What you have to do: Before copying, find the line below that contains "The image size is (1259, 612)."; then return it and all later lines exactly, up to and including the final line, with no pictures.

═══ Records for processing ═══

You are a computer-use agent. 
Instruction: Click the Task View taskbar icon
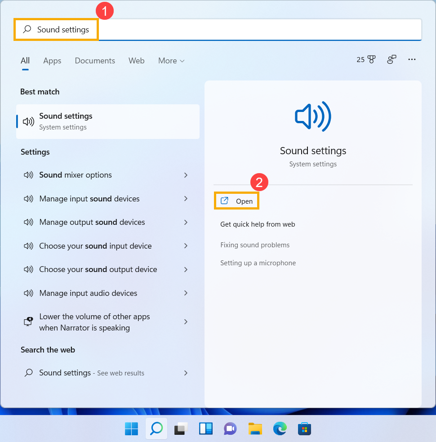[181, 429]
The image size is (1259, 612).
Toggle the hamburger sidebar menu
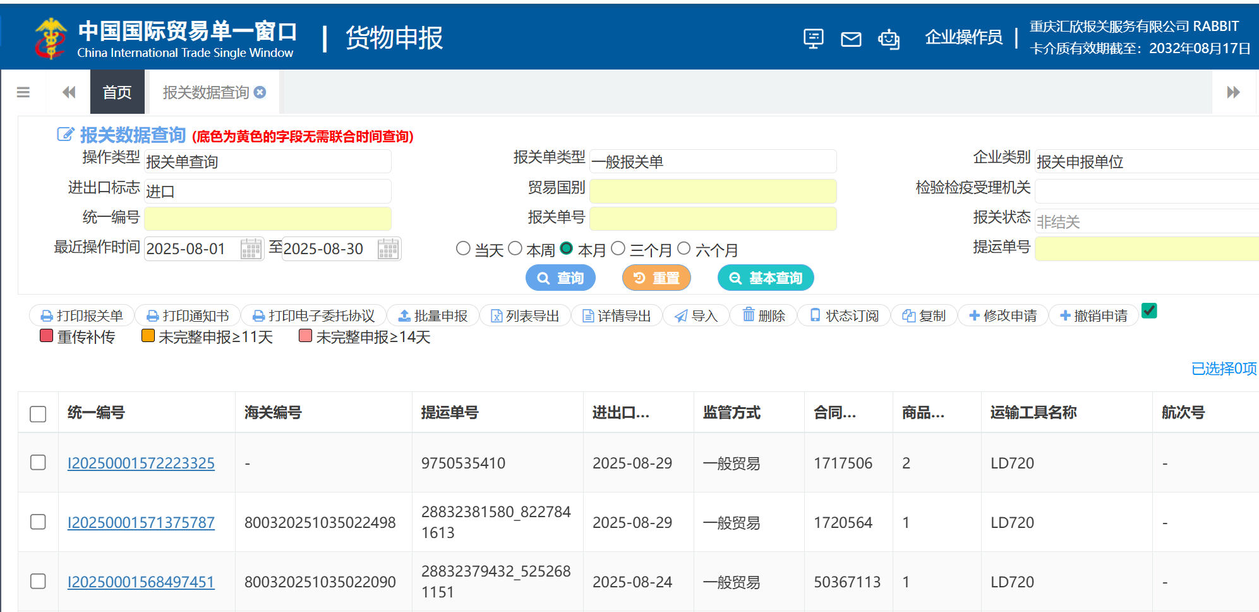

═══

Reply to the exercise:
The image size is (1259, 612).
Toggle the hamburger sidebar menu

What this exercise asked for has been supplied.